## Directions for this task
Arrange every line of the listing below as a numbered list and leave out any blank lines.

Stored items
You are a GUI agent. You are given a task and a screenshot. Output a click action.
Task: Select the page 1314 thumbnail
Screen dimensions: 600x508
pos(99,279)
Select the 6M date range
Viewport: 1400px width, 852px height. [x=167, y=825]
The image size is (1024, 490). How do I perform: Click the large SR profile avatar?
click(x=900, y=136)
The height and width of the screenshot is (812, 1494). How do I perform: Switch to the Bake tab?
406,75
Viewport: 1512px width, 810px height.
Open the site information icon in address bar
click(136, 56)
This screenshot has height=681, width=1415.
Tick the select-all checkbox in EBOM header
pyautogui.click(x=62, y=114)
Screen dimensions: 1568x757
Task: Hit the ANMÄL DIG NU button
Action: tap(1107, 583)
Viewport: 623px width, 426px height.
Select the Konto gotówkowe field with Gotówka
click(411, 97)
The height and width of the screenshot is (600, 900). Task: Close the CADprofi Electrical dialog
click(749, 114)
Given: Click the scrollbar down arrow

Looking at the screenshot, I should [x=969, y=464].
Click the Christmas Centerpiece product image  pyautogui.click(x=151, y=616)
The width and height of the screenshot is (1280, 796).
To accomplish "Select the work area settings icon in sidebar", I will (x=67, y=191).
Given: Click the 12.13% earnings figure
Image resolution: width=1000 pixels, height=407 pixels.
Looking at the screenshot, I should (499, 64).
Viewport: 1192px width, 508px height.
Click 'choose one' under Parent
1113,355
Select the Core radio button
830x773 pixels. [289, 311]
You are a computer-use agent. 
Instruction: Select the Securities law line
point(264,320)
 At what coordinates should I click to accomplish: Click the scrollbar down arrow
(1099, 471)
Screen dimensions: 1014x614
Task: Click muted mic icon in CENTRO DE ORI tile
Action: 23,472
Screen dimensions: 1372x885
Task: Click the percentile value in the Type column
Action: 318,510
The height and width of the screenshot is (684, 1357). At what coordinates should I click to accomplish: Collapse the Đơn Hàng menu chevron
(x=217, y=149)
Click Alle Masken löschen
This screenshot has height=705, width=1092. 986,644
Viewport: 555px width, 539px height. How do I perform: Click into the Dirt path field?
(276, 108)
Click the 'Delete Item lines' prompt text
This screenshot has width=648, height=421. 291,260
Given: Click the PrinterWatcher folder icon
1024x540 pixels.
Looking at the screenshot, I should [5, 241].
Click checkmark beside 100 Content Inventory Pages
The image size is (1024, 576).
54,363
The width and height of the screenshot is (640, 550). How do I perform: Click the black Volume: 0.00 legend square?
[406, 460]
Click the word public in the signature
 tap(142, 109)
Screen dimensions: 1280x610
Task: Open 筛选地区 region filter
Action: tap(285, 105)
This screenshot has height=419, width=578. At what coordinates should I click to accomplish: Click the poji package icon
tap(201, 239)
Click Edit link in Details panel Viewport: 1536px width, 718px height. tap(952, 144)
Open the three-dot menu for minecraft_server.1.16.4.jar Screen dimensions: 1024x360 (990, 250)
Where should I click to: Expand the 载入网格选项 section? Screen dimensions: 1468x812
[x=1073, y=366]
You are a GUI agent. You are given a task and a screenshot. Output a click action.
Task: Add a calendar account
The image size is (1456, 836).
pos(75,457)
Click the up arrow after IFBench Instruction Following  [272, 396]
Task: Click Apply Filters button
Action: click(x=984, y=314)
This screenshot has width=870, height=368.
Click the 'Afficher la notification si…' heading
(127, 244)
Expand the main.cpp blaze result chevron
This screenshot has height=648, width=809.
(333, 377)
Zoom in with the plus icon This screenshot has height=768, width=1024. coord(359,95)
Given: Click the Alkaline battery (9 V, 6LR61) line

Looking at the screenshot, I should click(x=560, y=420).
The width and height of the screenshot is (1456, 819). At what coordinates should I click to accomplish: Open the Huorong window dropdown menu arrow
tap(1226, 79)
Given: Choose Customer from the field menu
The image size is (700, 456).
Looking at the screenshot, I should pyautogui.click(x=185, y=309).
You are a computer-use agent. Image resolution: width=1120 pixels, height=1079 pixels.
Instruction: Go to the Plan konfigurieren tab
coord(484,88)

## Right answer
1. You are a GUI agent. You are given a task and a screenshot. Output a click action.
2. Task: Select the page 1314 thumbnail
3. Screen dimensions: 600x508
4. pos(99,279)
5. Select the 6M date range
6. Viewport: 1400px width, 852px height. [x=167, y=825]
7. The image size is (1024, 490). How do I perform: Click the large SR profile avatar?
8. click(x=900, y=136)
9. The height and width of the screenshot is (812, 1494). How do I perform: Switch to the Bake tab?
10. 406,75
11. Viewport: 1512px width, 810px height.
12. Open the site information icon in address bar
13. click(136, 56)
14. This screenshot has height=681, width=1415.
15. Tick the select-all checkbox in EBOM header
16. pyautogui.click(x=62, y=114)
17. Screen dimensions: 1568x757
18. Task: Hit the ANMÄL DIG NU button
19. Action: tap(1107, 583)
20. Viewport: 623px width, 426px height.
21. Select the Konto gotówkowe field with Gotówka
22. click(411, 97)
23. The height and width of the screenshot is (600, 900). Task: Close the CADprofi Electrical dialog
24. click(749, 114)
25. Given: Click the scrollbar down arrow
26. Looking at the screenshot, I should [x=969, y=464].
27. Click the Christmas Centerpiece product image  pyautogui.click(x=151, y=616)
28. The width and height of the screenshot is (1280, 796).
29. To accomplish "Select the work area settings icon in sidebar", I will (x=67, y=191).
30. Given: Click the 12.13% earnings figure
31. Image resolution: width=1000 pixels, height=407 pixels.
32. Looking at the screenshot, I should (499, 64).
33. Viewport: 1192px width, 508px height.
34. Click 'choose one' under Parent
35. 1113,355
36. Select the Core radio button
37. 830x773 pixels. [289, 311]
38. You are a computer-use agent. 
39. Instruction: Select the Securities law line
40. point(264,320)
41.  At what coordinates should I click to accomplish: Click the scrollbar down arrow
42. (1099, 471)
43. Screen dimensions: 1014x614
44. Task: Click muted mic icon in CENTRO DE ORI tile
45. Action: 23,472
46. Screen dimensions: 1372x885
47. Task: Click the percentile value in the Type column
48. Action: 318,510
49. The height and width of the screenshot is (684, 1357). At what coordinates should I click to accomplish: Collapse the Đơn Hàng menu chevron
50. (x=217, y=149)
51. Click Alle Masken löschen
52. This screenshot has height=705, width=1092. 986,644
53. Viewport: 555px width, 539px height. How do I perform: Click into the Dirt path field?
54. (276, 108)
55. Click the 'Delete Item lines' prompt text
56. This screenshot has width=648, height=421. 291,260
57. Given: Click the PrinterWatcher folder icon
58. 1024x540 pixels.
59. Looking at the screenshot, I should [5, 241].
60. Click checkmark beside 100 Content Inventory Pages
61. The image size is (1024, 576).
62. 54,363
63. The width and height of the screenshot is (640, 550). How do I perform: Click the black Volume: 0.00 legend square?
64. [406, 460]
65. Click the word public in the signature
66.  tap(142, 109)
67. Screen dimensions: 1280x610
68. Task: Open 筛选地区 region filter
69. Action: tap(285, 105)
70. This screenshot has height=419, width=578. At what coordinates should I click to accomplish: Click the poji package icon
71. tap(201, 239)
72. Click Edit link in Details panel Viewport: 1536px width, 718px height. tap(952, 144)
73. Open the three-dot menu for minecraft_server.1.16.4.jar Screen dimensions: 1024x360 (990, 250)
74. Where should I click to: Expand the 载入网格选项 section? Screen dimensions: 1468x812
75. [x=1073, y=366]
76. You are a GUI agent. You are given a task and a screenshot. Output a click action.
77. Task: Add a calendar account
78. The image size is (1456, 836).
79. pos(75,457)
80. Click the up arrow after IFBench Instruction Following  [272, 396]
81. Task: Click Apply Filters button
82. Action: click(x=984, y=314)
83. This screenshot has width=870, height=368.
84. Click the 'Afficher la notification si…' heading
85. (127, 244)
86. Expand the main.cpp blaze result chevron
87. This screenshot has height=648, width=809.
88. (333, 377)
89. Zoom in with the plus icon This screenshot has height=768, width=1024. coord(359,95)
90. Given: Click the Alkaline battery (9 V, 6LR61) line
91. Looking at the screenshot, I should click(x=560, y=420).
92. The width and height of the screenshot is (1456, 819). At what coordinates should I click to accomplish: Open the Huorong window dropdown menu arrow
93. tap(1226, 79)
94. Given: Choose Customer from the field menu
95. The image size is (700, 456).
96. Looking at the screenshot, I should pyautogui.click(x=185, y=309).
97. You are a computer-use agent. Image resolution: width=1120 pixels, height=1079 pixels.
98. Instruction: Go to the Plan konfigurieren tab
99. coord(484,88)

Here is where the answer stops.